I liked the feeling behind the words I read. They were about losing something precious and finding it again, and I wanted to tell her that they were the things I felt. The emotion and the loss, the finding and the love. One of the sentences read: “I was not lost when I found you, but I had no idea where I was.” I wanted to say these words to her again, wanted to watch her as she listened, but she was asleep. So I put the book back on the table beside the bed, leant over her face and kissed the top of her head.
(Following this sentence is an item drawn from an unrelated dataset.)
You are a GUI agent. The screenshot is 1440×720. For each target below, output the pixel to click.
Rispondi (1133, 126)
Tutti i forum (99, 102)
I lay back and I thought. I suppose I could have thought that I used to have a job working for a dairy farmer but managed to screw it up by refusing to tell my best friend to go fuck himself. Or I could have thought that birds are fat raindrops and pigs are the pink shadows of our souls, let loose in a world of trouble we have wished upon ourselves. Or I could have thought that next week I would pack a bag and walk away from Ashbrittle, and find a job in a place where no one knew me and the sun shone on people who failed. But I didn’t. I kissed Sam’s head again, touched the scar on her head and said, “Hello.” She didn’t wake up.

I sat up and looked outside. Beyond the bedroom window, the sun was bleeding though the clouds, and a blackbird was singing from a tree. He had the sweetest song, flutes in honey and water, angels in their houses, the promise of a warm evening. I looked beyond him, over the hedges and trees, and down the lane towards the village green. The world was full and ripe, a huge apple on a branch. I saw my dad come from our house. He stood in front of the pick-up and shook his head. There was something wrong with the carburettor, and he was going to try and fix it. Then I saw a dog, a scruffy thing that liked to chase leaves. It was called Rusty and only had one eye. It lived with some people who owned a cottage on the far side of the green. It barked at a pigeon, then lay down in the middle of the road. Another pigeon flew past, and a crow. A pigeon followed by a crow meant something, and it meant something important, but I couldn’t remember what. So I let the moment pass, and turned over and lay back, and let the sound of Sam’s dozing snuffles wash through the watery afternoon.